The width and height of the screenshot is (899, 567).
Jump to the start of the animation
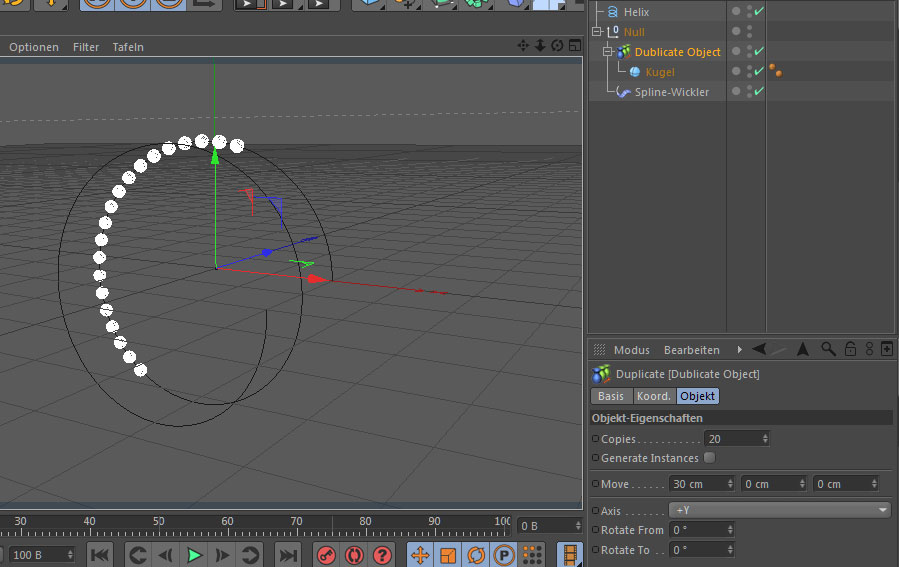click(100, 555)
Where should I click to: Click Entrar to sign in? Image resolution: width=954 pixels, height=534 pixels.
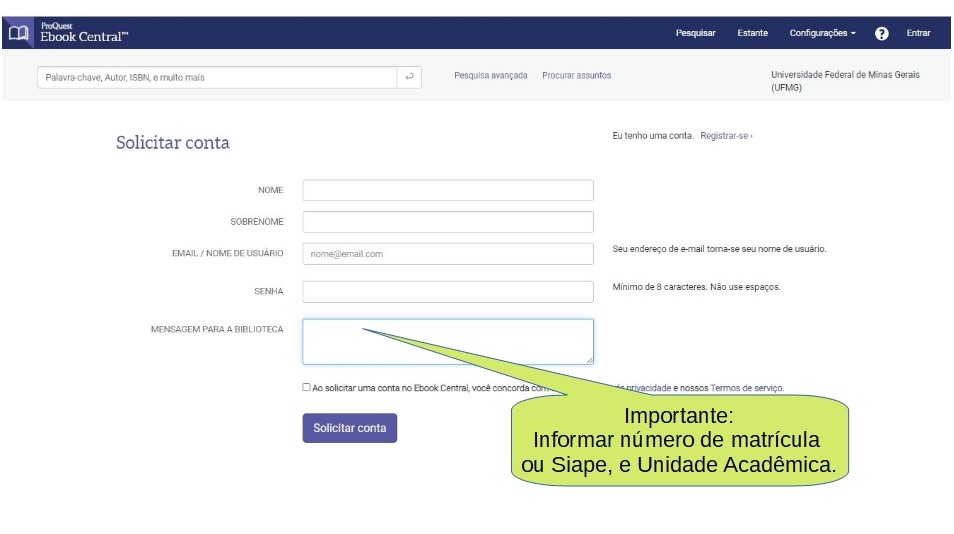click(x=918, y=33)
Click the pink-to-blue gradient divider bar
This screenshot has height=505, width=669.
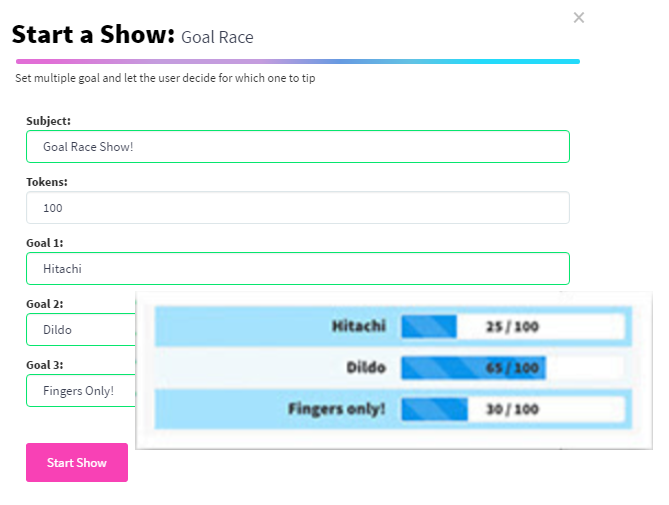pos(297,61)
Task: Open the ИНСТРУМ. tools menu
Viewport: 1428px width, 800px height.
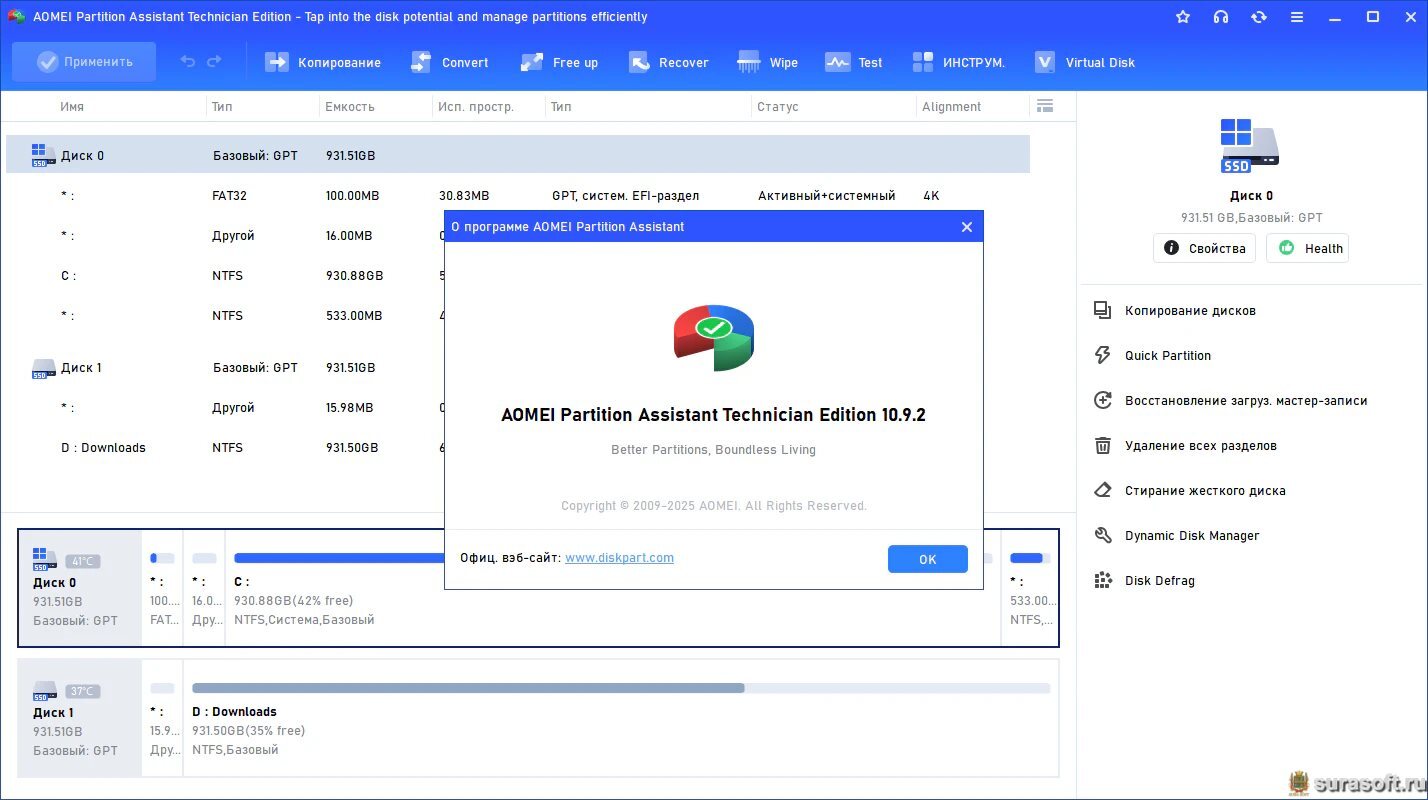Action: (x=958, y=62)
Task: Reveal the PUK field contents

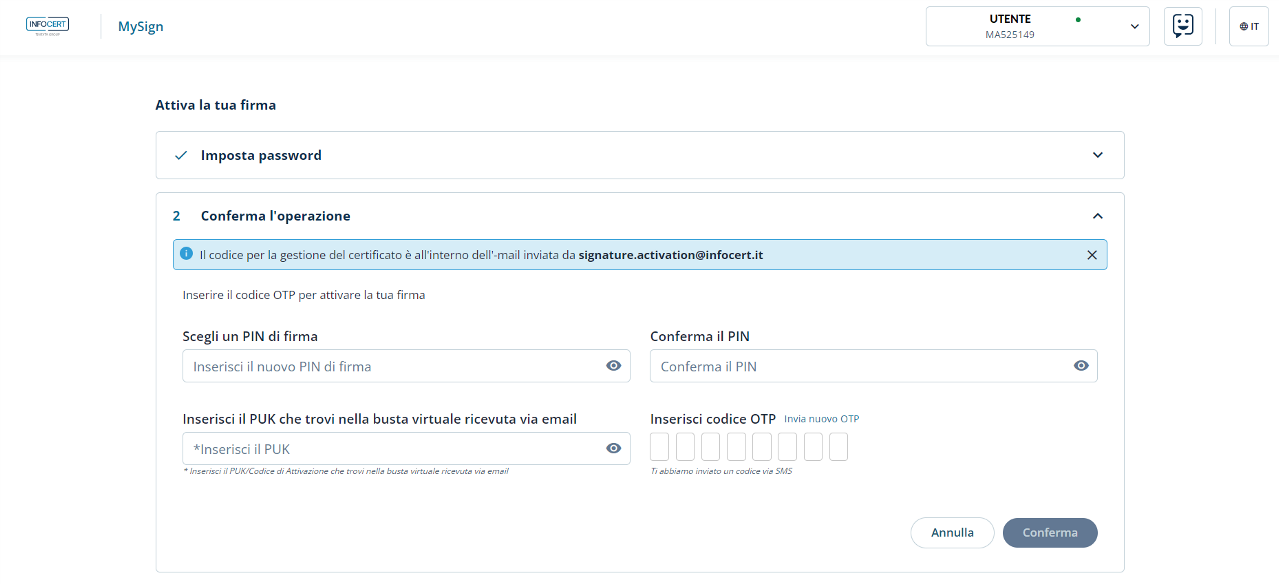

—————

[What you should do]
Reproduce every line of the records verbatim and omit the pictures from your output.

[Exercise response]
The width and height of the screenshot is (899, 567).
Jump to the start of the animation
click(100, 555)
Where should I click to: Click Entrar to sign in? Image resolution: width=954 pixels, height=534 pixels.
click(x=918, y=33)
Click the pink-to-blue gradient divider bar
This screenshot has height=505, width=669.
pos(297,61)
Task: Open the ИНСТРУМ. tools menu
Viewport: 1428px width, 800px height.
Action: (x=958, y=62)
Task: Reveal the PUK field contents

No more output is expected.